Monday, January 03, 2011

MLA, MLA everywhere

Is it just because I'm going to MLA this year that I'm noticing so many posts about it? Anyway, here are some posts:
  • Moose at Roxie's World is going to be speaking in a blogging session, Session 150. I want to go to that session.
  • Dr. Crazy makes some good points about the new family-friendly timing, namely that it's not so family friendly if you have kids in school. So far, I've been really happy that MLA isn't ruining Christmas as it usually does (Stress over MLA & presentations + an introvert's tendency to dread going to conferences = not fun times), but I can see her point.
  • Sisyphus, on the other hand, figures that the timing is perfect.
  • Meanwhile, back at the IHE ranch, Melissa Nicholas has found a way to make MLA job interview candidates stress out about whether they have the right clothing (a suit) to wear or not. She means well, but as one of the commenters said, the time to tell everyone this was about a month ago, not two days before the convention when all you can do is worry that you have the wrong clothes.
  • For the record, I have been on and chaired several hiring committees, and I could not begin to tell you what anyone wore. What they said--yes.
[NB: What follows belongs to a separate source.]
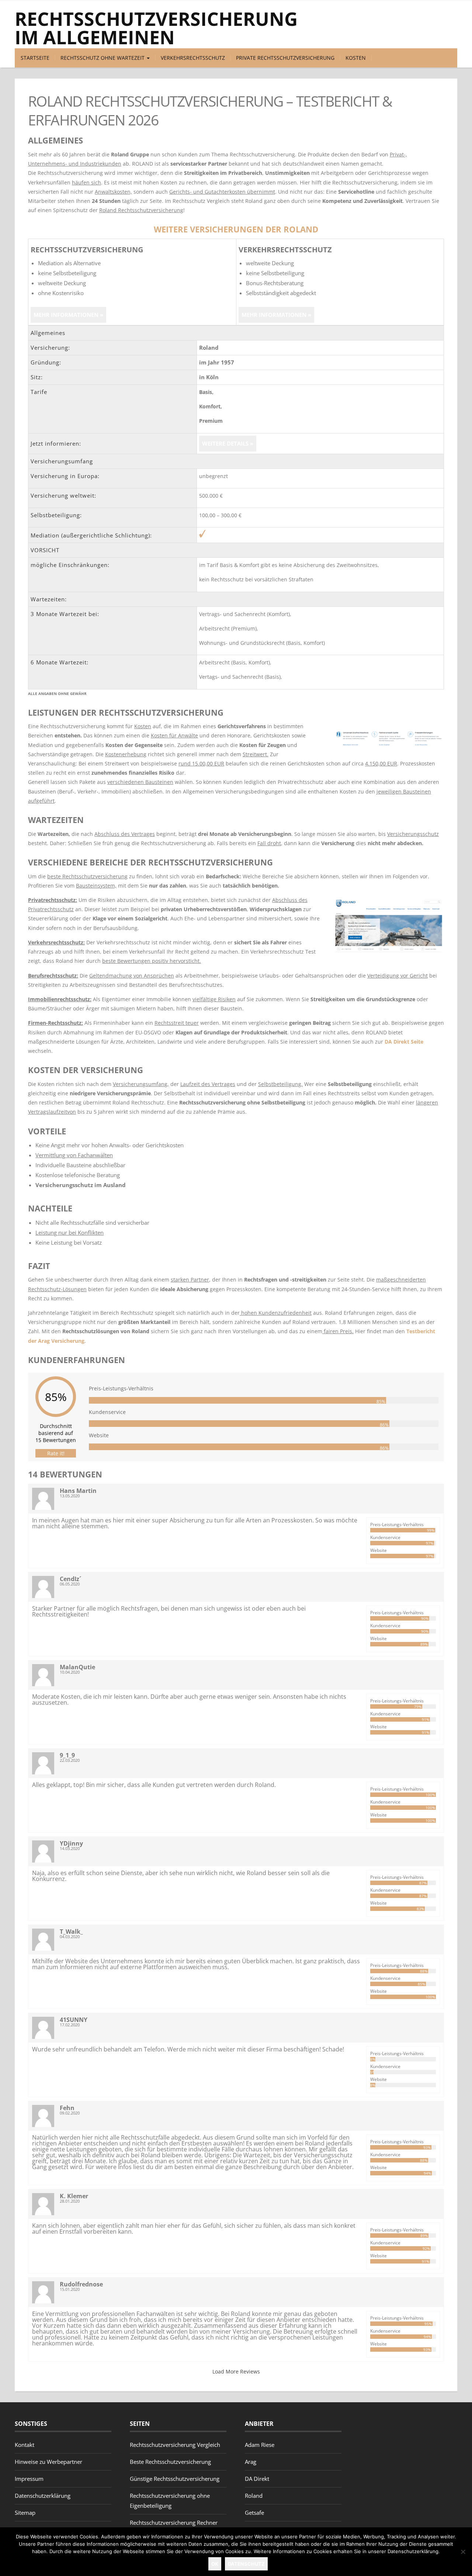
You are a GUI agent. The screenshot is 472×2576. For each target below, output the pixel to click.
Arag (250, 2461)
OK (214, 2564)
Whether they were prepared for the interview--yes. Whether they had exciting ideas for classes to teach--yes. Whether they wore a suit? Not at all, although I don't think anyone had a suit with a skirt. However, the IHE post did make me feel as though I ought to do an emergency shoe shopping trip tomorrow, since I understand that snow boots are not much worn in Los Angeles.
  • The Little Professor will back me up on the "don't worry about the suit" idea. Actually, I am backing her up, since she posted about it first.
  • Although she's writing about the OAH, Tenured Radical has a great post up about how to knock the softball interview question "tell us about your dissertation" out of the park.
And I know it's a big step, but since my paper is already in the hands of the respondent, I'm going to go computer-free at MLA (well, except for the iPad).
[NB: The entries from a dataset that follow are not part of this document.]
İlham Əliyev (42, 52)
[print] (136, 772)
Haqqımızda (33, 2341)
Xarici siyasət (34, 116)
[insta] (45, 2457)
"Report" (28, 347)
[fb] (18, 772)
Saturday, January 01, 2011

Happy New Year!

Happy New Year to everyone! How about some bullets of twenty-eleven?
  • Yes, we have to make the changeover from "two thousand and x" some time, so why not this year?
  • It was heavenly not to wake up and head out to the airport the day after Christmas for MLA.
  • On the other hand, that means that the new semester is coming up at the speed of light.
  • And so is MLA. Where'd I put that nametag, again?
As I was out walking just now in the very cold winter twilight, I started thinking about resolutions for this year and was wondering this: is a resolution the same as a goal? I think of resolutions as not having an end point--something like "write more"--as opposed to goals, which are more like "write x amount each day," or "exercise more" as opposed to "lose ten pounds."
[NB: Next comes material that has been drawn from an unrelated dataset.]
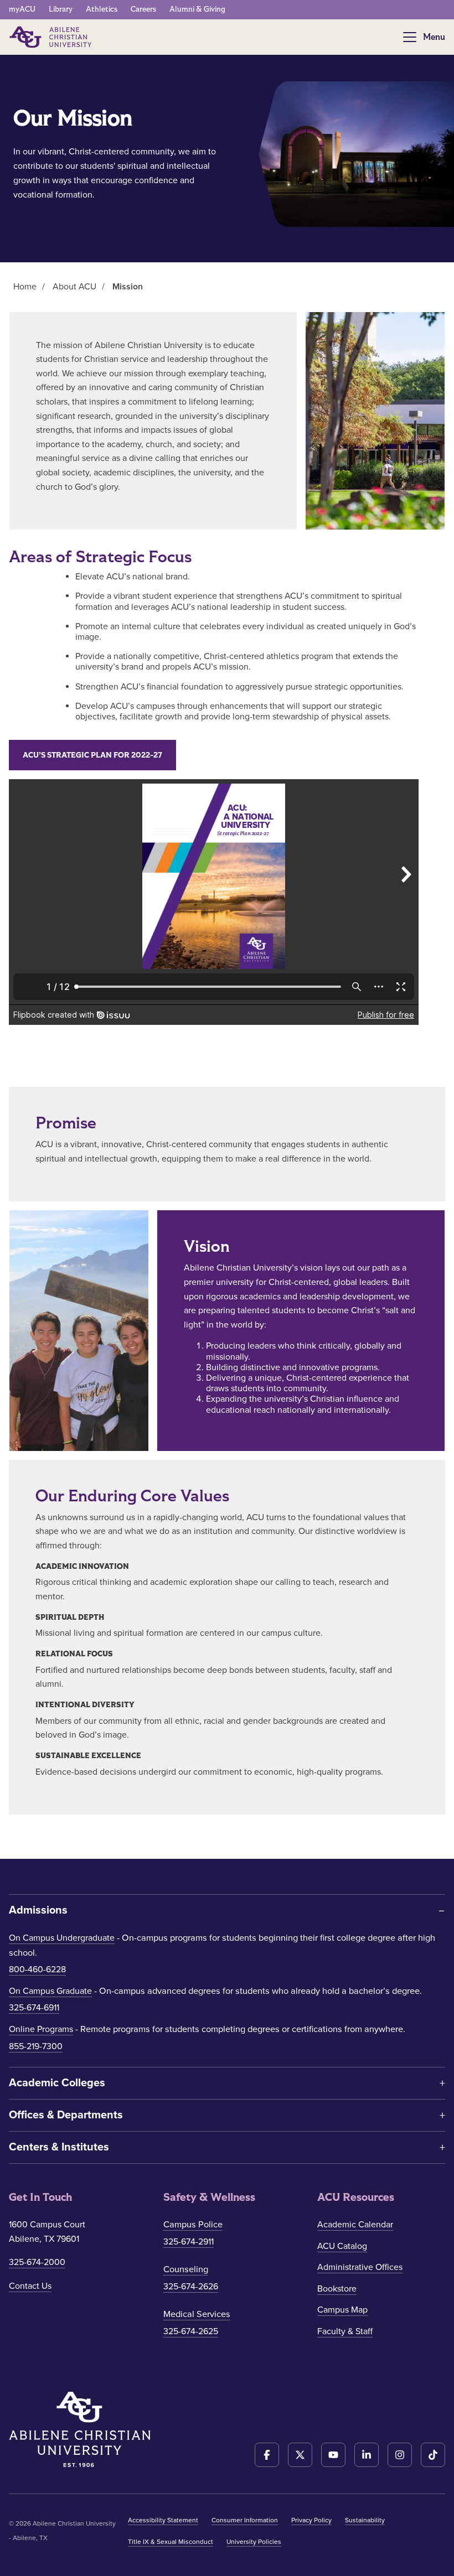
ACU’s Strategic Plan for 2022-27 (92, 755)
Anyway, here's what I want to remember for 2011:
  • Curiosity and excitement about a project are your friends. Don't try to push them away by limiting the amount you want to do in favor of what you "ought" to do.
  • That goes double for listening to budget doom-and-gloom from colleagues or the internets. Can you do one single thing to help the situation? If not, stop listening and just check in once in a while rather than following each twist and turn of the drama.